Sangamon County ILGenWeb © 2000
In keeping with our policy of providing free information on the Internet, data and images may be used by non-commercial entities, as long as this message remains on all copied material. These electronic pages cannot be reproduced in any format for profit or for other presentation without express permission by the contributor(s).

By Joseph Wallace, M. A.
of the Springfield Bar
The S. J. Clarke Publishing Co., Chicago, IL

SAMUEL J. STOUT. Samuel J. Stout, now living at 1225 South Seventh street, Springfield, is one o the hospitable and kindly gentlemen of Sangamon county, representing the agricultural interests of central Illinois for many years. He has never allowed the accumulation of wealth to in any way affect his generous, kindly spirit, and because of this his circle of friends is almost coextensive with the circle of his acquaintance. He has, however, in his business career, met with prosperity that many might envy, and today is an extensive landowner, having a valuable farm of nine hundred and sixty acres on which he engaged in the cultivation of grain and the raising of stock. His life record is creditable to his native county.

He was born in Ball township, August 22, 1849, a son of Philemon and Melissa (Shoup) Stout. The father was one of the early settlers of the county, arriving in 1836. The mother was a daughter of Jacob Shoup, also an honored pioneer settler of Ball township, who became a resident of Sangamon county in the fall of 1831. On the old family homestead in Ball township Samuel J. Stout spent the days of his boyhood and youth, remaining with his father until he was married, which important event in his life occurred on the 31st of July, 1870, the lady of his choice being Emma Brasfield, who was born in Menard county, Illinois, a daughter of John Brasfield. Soon after their marriage the young couple located on a farm, where he resided until recently, and with characteristic energy he began to cultivate and improve this tract of land.
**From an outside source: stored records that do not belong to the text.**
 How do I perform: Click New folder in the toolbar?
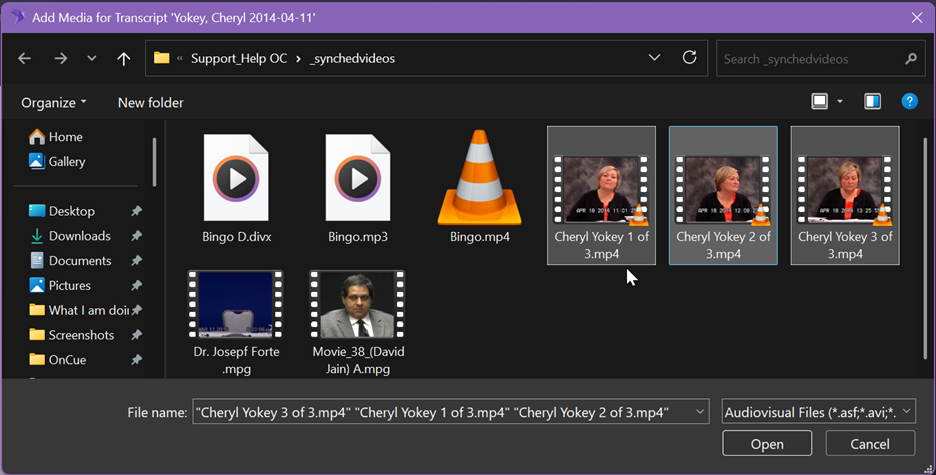click(150, 102)
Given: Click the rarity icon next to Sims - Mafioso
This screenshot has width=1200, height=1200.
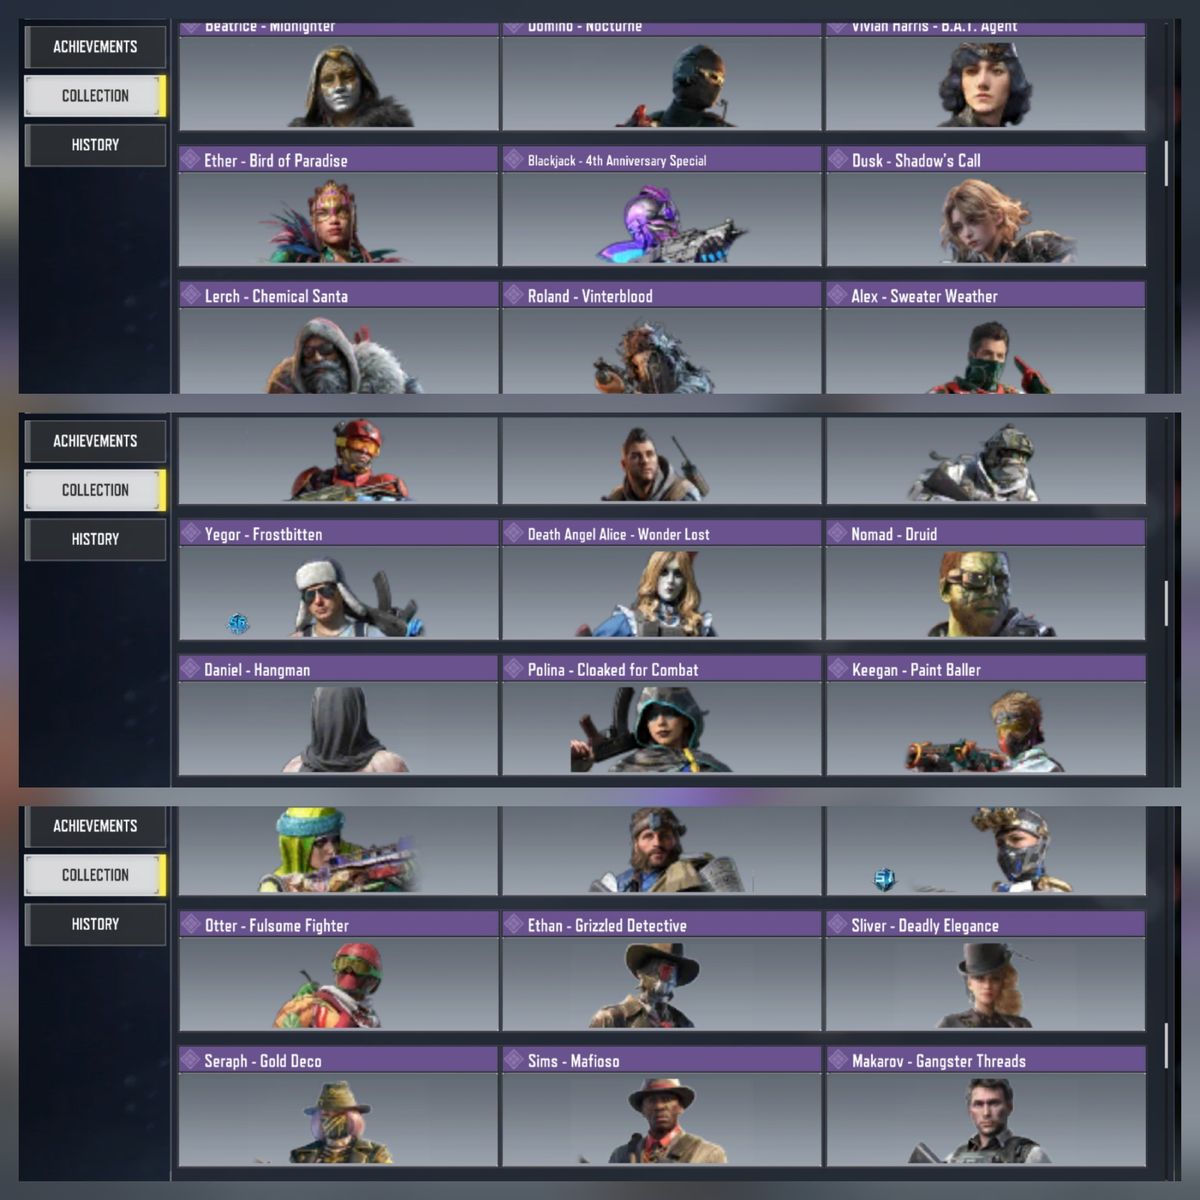Looking at the screenshot, I should tap(513, 1060).

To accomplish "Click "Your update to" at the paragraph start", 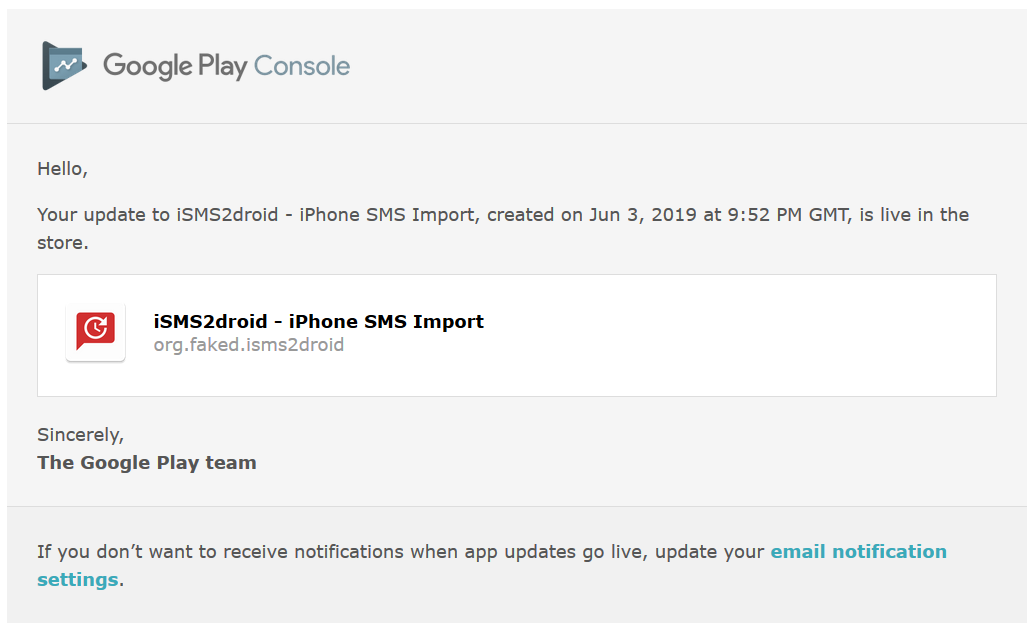I will click(x=104, y=215).
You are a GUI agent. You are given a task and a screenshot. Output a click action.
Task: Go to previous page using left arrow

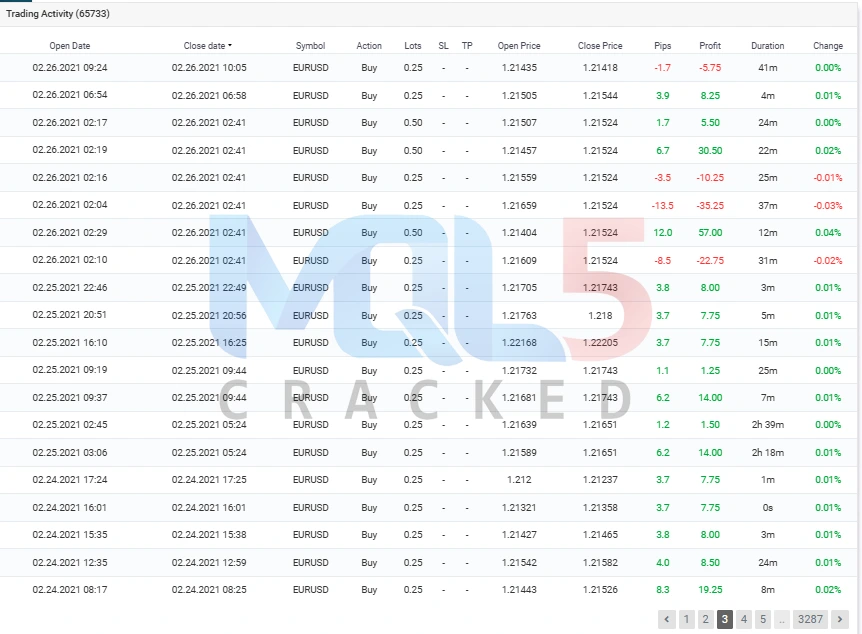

He added to and remodeled the house, built substantial barns and sheds for the shelter of grain and stock, set out hedge fences, placed many rods of tiling on the farm, and, in fact, put forth every possible effort to make this a productive property. He used the latest improved machinery in cultivating his fields and all modern accessories are found upon his place, indicating his progressive spirit. In connection with the cultivation of grain he was engaged in the raising and feeding of stock. When he located on his farm it comprised six hundred and forty acres of land. From time to time he made additional purchases, however, and his landed possessions at the present date aggregate twenty-five hundred acres located within four different farms in Ball and adjoining townships. All are well improved properties and return to him an excellent income. Mr. Stout is also well known in financial circles, and his name is an honored one on commercial paper. He is at the present time a director and vice-president in the Farmers' National Bank at Springfield, aided in its organization, and at that time was elected to the directorate. His business integrity is above question, and his success is most creditable, for it has come to him through enterprise, careful management and honorable business dealings.

In 1876 Mr. Stout was called upon to mourn the death of his first wife. There were three children by that marriage, but all are deceased. In 1881 Mr. Stout was again married, his second union being with Emma Davidson, a sister of George Davidson. She died in 1891, leaving four children, Nellie, Philemon, Emma and Ray. Mr. Stout afterward married Mamie Davidson, a sister of his second wife, and they have one living child, James, and also lost one in infancy.

Mr. Stout is a Democrat, his first vote being cast for Grover Cleveland, his last for W. J. Bryan. He was elected and served for two consecutive terms as supervisor and was a member of a number of important committees of the board, acting or chairman of the road and bridge committee. The cause of education receives his firm support, and his friendship to the schools is indicated by his advocacy of all progressive measures during his incumbency on the school board. He belongs to the Masonic fraternity, holding membership in Chatham Lodge, A. F. & A. M.; Auburn Chapter, R. A. M. and the commandery at Springfield. He is well known in the county seat and throughout the county as one of the successful farmers, business men and financiers in central Illinois. He is also a man of strict integrity and sterling worth. His home is noted for its generous and cordial hospitality, and he and his family are much esteemed throughout the county.